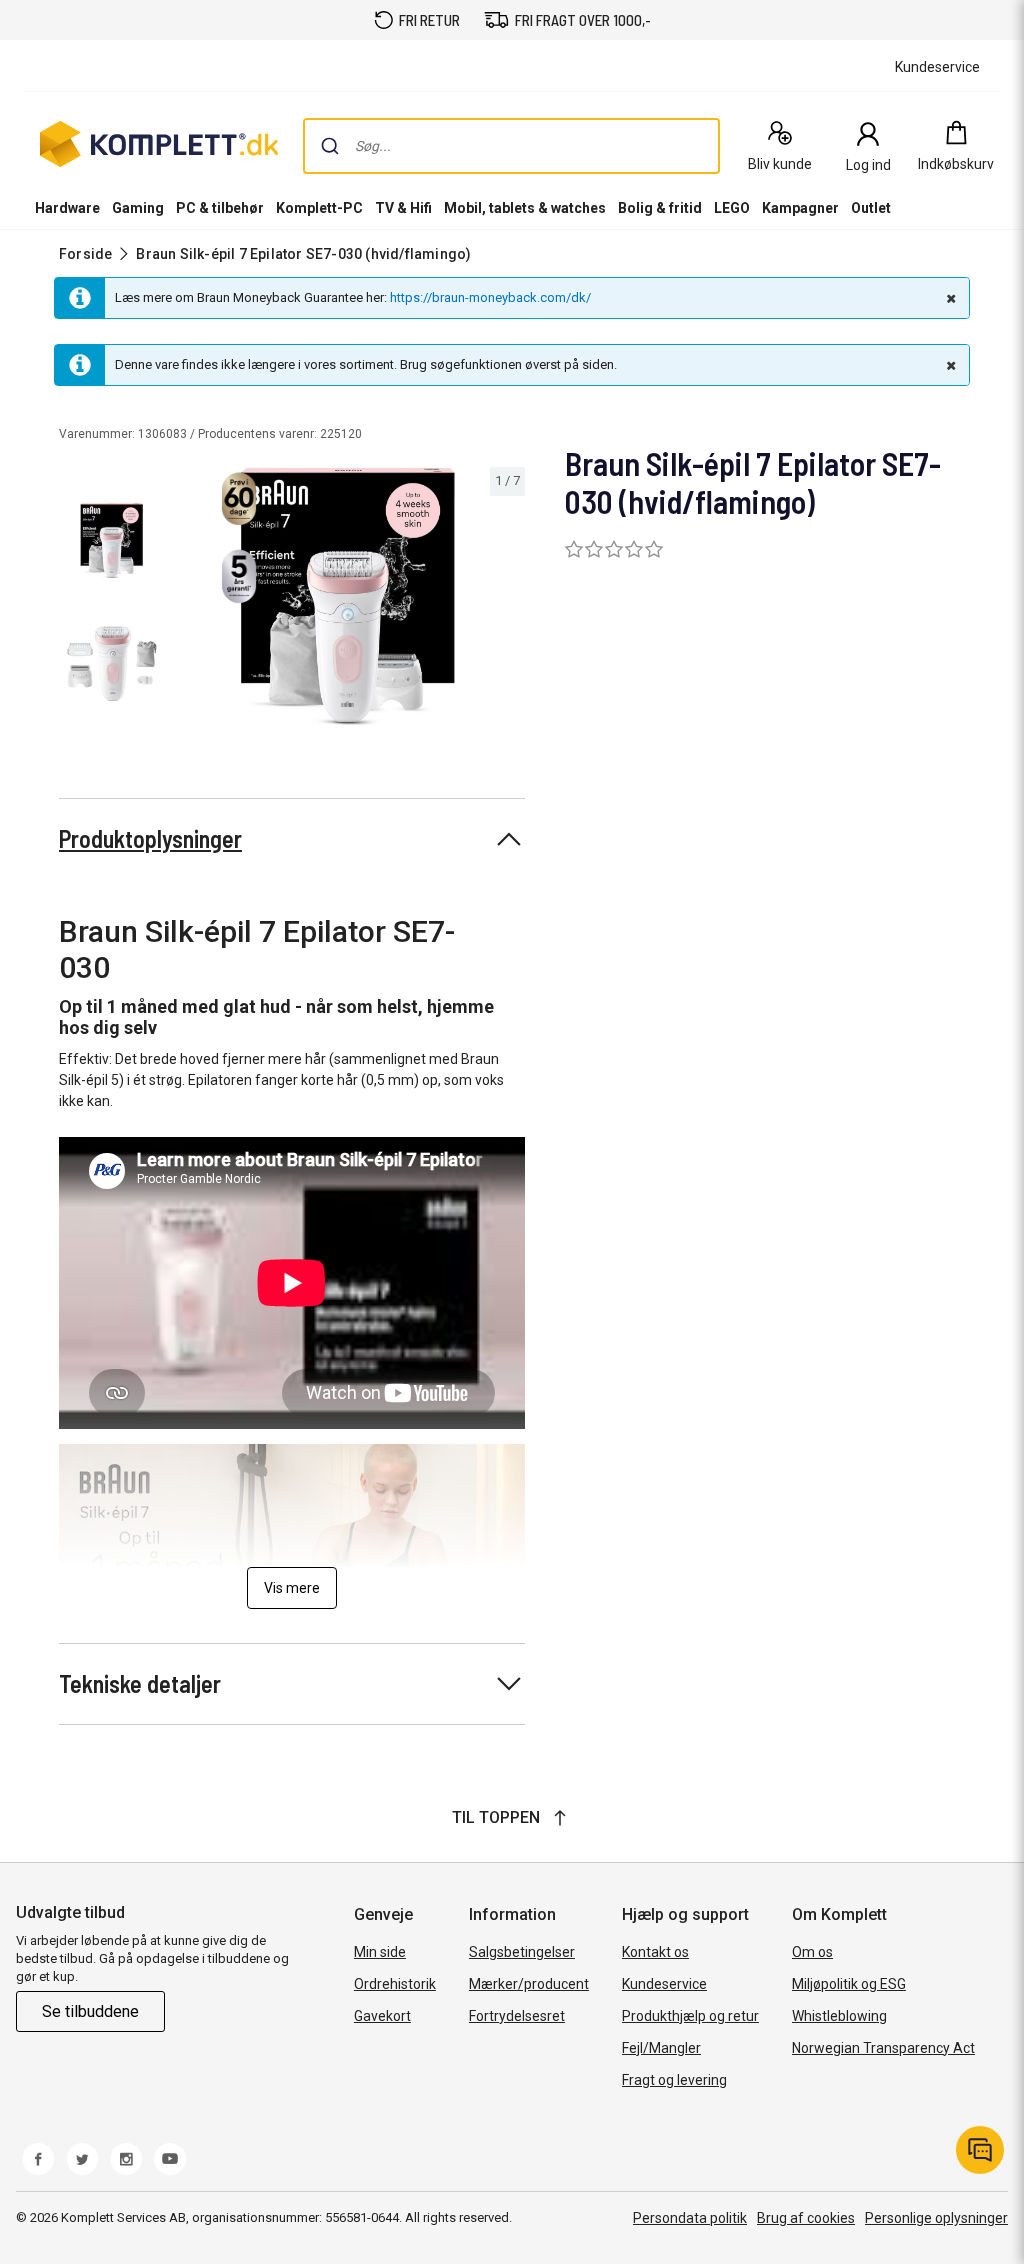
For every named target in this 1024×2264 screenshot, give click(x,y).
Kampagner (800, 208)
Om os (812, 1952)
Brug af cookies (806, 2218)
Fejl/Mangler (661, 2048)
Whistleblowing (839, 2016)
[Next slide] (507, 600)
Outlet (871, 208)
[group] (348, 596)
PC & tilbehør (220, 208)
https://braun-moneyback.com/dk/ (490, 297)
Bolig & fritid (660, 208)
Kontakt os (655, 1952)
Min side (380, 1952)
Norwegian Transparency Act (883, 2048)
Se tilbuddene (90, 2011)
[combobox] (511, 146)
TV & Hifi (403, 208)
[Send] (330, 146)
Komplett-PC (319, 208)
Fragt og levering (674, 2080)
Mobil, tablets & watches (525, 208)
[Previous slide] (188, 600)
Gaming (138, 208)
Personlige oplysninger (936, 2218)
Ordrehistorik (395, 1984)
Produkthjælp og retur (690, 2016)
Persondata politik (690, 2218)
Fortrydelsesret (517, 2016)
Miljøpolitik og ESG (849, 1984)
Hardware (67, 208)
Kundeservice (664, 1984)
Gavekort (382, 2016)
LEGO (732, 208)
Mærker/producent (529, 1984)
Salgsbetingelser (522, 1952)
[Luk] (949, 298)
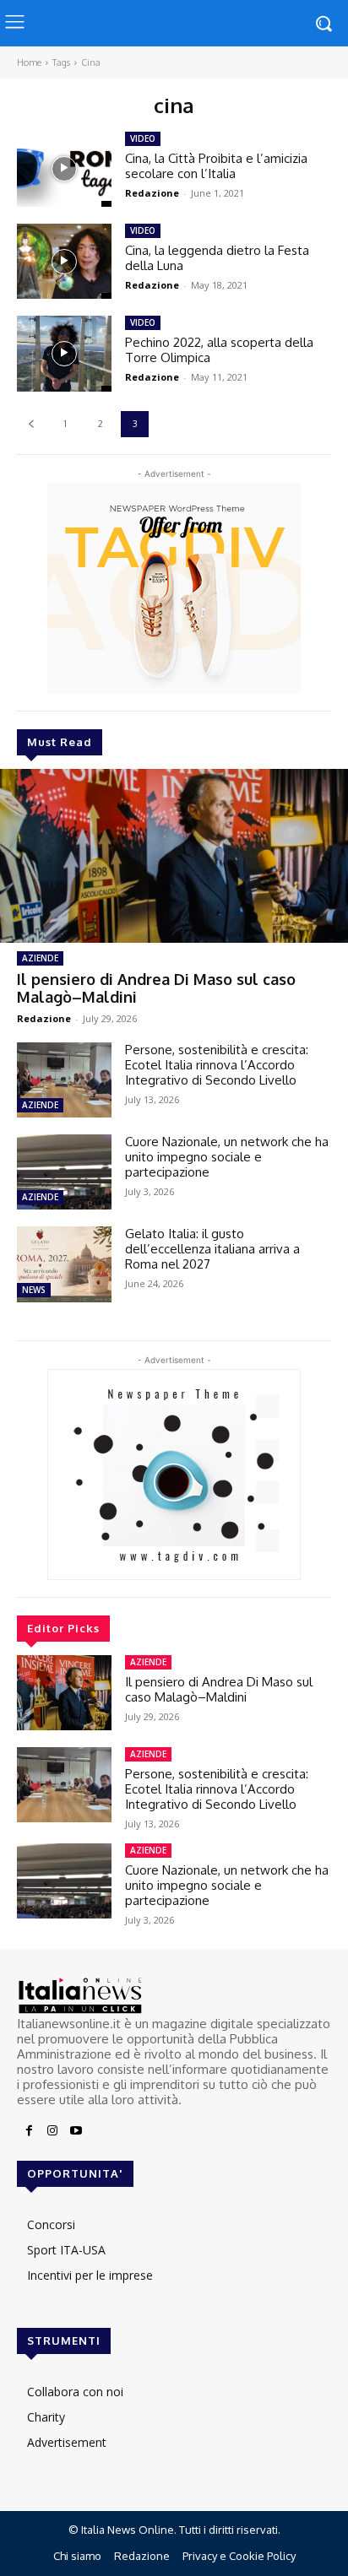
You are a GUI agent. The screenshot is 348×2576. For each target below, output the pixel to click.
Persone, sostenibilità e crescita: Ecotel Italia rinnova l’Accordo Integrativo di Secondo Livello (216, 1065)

-*-*-

_REQUIRED WORK_
Every line above from the line with "[Send] (330, 146)" to the line with "Miljøpolitik og ESG (849, 1984)" is wanted, ends included; write them out exactly and add no other line.

_WRITTEN RESPONSE_
[Send] (330, 146)
Komplett-PC (319, 208)
Fragt og levering (674, 2080)
Mobil, tablets & watches (525, 208)
[Previous slide] (188, 600)
Gaming (138, 208)
Personlige oplysninger (936, 2218)
Ordrehistorik (395, 1984)
Produkthjælp og retur (690, 2016)
Persondata politik (690, 2218)
Fortrydelsesret (517, 2016)
Miljøpolitik og ESG (849, 1984)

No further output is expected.